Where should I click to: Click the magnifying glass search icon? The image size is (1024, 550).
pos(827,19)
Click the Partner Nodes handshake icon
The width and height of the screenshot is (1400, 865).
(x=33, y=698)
******
Exercise requirements:
Convert the rows above into a Markdown table with two columns, n for the line number and Line for the text of that line. Leave out any blank lines.

Task output:
| n | Line |
|---|---|
| 1 | Where should I click to: Click the magnifying glass search icon? The image size is (1024, 550). |
| 2 | pos(827,19) |
| 3 | Click the Partner Nodes handshake icon |
| 4 | The width and height of the screenshot is (1400, 865). |
| 5 | (x=33, y=698) |